• [Quoted text]:
5)Where were you when a Battle Wizard dropped through the Arboretum roof?
And you need rules about defining what the various important lords of the mansion, hell even many of the mooks, are up to at various times of day.

There needs to be some way that attackers can either catch off guard or on guard, and that means things like being caught unready in the bath or caught all weaponed up for training and junk. There again need to be mechanics and abilities to define and influence this crap.

6) Combat Mechanics on a different scale
A more subtle aspect but an important one. Mechanics of many games, including say, D&D are far too concerned with rather small scales of action. We don't want grids and tiny squares, we want either large free hand vector based junk or some sort of abstracted zoning system like my good old Big Fat Squares business.

I will be going with some variant of my preferred Big Fat Squares, of course. Which means the combat map of a site is a big old mess of zones measured more in the scale of rooms and their adjacencies than in the scale of problematic little 5 foot squares.

• [Recorded information]:
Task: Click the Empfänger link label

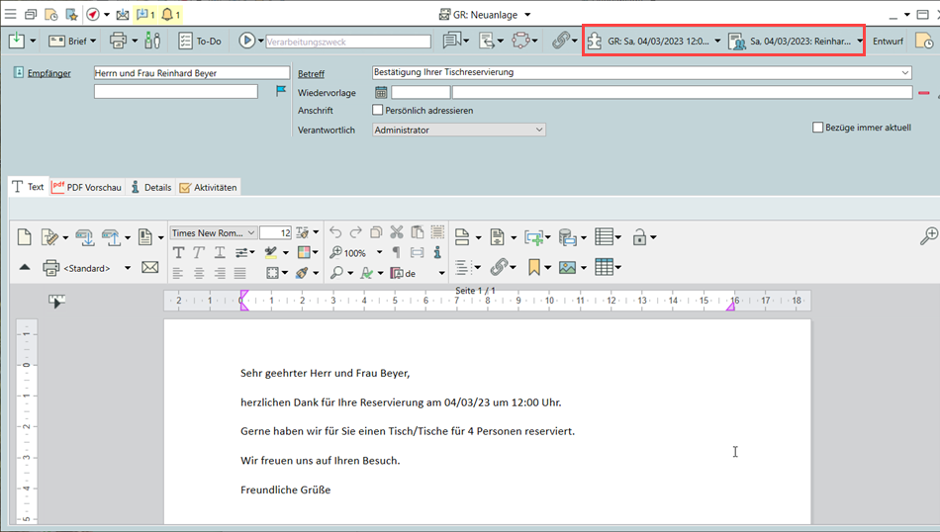Action: tap(48, 73)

• [Objective]:
Extend the game-design notes on mansion raids and zone-based combat, picking up right after the sentence ending "problematic little 5 foot squares."

• [Answer for this exercise]:
Because "a squad of ten guards bursts into the room" can be an actual mechanical formal description in that system, while in a small square, or even free hand vector based system you need to say "ten guards burst into the room and move here, here, here, here, here, here, here, here, here, and here.". And we really want to do the first one if you are having a complex of maybe up to hundreds of minions running around all at once waving their hands in their air either propagating alarm or responding to it.

And also that means we are probably going to need some streamlining junk for groups of mooks to cut down on decision making, rolling and general resolution time.

And also that means that the barbie lords are going to need abilities that interact with mooks on an appropriate scale so they can clear a couple of squads of mooks relatively easily with only minimal risk and resource expenditure, since the big deal for them should be when they come across the mansion bosses.

AND that means we need a character resource model for things like HP and Energy and Gear that somehow interacts with all of this on a scale that can last a whole sprawling encounter and still be somewhat fun and interesting.

And for that I like my old cycling Energy and Stuff mechanics I mentioned with minimal notice around here some time ago. So I will be running with some variant of that.


So yeah, those are some of my plans for dealing with "whole site encounters". I probably missed some stuff too.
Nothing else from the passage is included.